**WORK REQUEST**
Once you reach the line containing "346x259 pixels. Task: Click", write out that line and every remaining line of the records exactly.

**Dataset entries**
* * *

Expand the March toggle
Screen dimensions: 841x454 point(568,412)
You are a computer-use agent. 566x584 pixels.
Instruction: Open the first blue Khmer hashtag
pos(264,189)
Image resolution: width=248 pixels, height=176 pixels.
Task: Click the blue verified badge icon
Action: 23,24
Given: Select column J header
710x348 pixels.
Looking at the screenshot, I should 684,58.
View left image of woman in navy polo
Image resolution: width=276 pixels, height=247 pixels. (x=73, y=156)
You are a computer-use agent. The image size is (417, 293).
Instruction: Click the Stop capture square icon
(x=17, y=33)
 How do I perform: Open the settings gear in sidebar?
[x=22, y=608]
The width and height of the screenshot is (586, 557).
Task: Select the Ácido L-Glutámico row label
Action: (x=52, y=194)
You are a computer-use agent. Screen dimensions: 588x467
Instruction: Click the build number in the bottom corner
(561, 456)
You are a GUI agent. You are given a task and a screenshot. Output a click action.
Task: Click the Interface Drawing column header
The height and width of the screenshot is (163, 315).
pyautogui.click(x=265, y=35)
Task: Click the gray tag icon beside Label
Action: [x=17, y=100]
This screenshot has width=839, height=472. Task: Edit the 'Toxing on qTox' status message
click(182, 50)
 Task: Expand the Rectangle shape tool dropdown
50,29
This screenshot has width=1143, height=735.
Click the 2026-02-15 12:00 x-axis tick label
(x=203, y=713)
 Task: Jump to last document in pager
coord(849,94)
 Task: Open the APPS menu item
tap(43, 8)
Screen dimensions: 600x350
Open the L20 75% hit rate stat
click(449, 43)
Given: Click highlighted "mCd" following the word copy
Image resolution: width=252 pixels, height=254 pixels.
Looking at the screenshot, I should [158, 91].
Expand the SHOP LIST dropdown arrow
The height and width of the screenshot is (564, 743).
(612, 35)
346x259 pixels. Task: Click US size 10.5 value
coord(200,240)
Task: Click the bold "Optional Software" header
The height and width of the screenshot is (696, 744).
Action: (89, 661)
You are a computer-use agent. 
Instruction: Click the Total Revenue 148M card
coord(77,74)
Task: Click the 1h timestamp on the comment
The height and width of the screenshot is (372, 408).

* * *

**ANSWER TO THIS TASK**
346x259 pixels. Task: Click US size 10.5 value
coord(200,240)
Task: Click the bold "Optional Software" header
The height and width of the screenshot is (696, 744).
Action: (89, 661)
You are a computer-use agent. 
Instruction: Click the Total Revenue 148M card
coord(77,74)
Task: Click the 1h timestamp on the comment
The height and width of the screenshot is (372, 408).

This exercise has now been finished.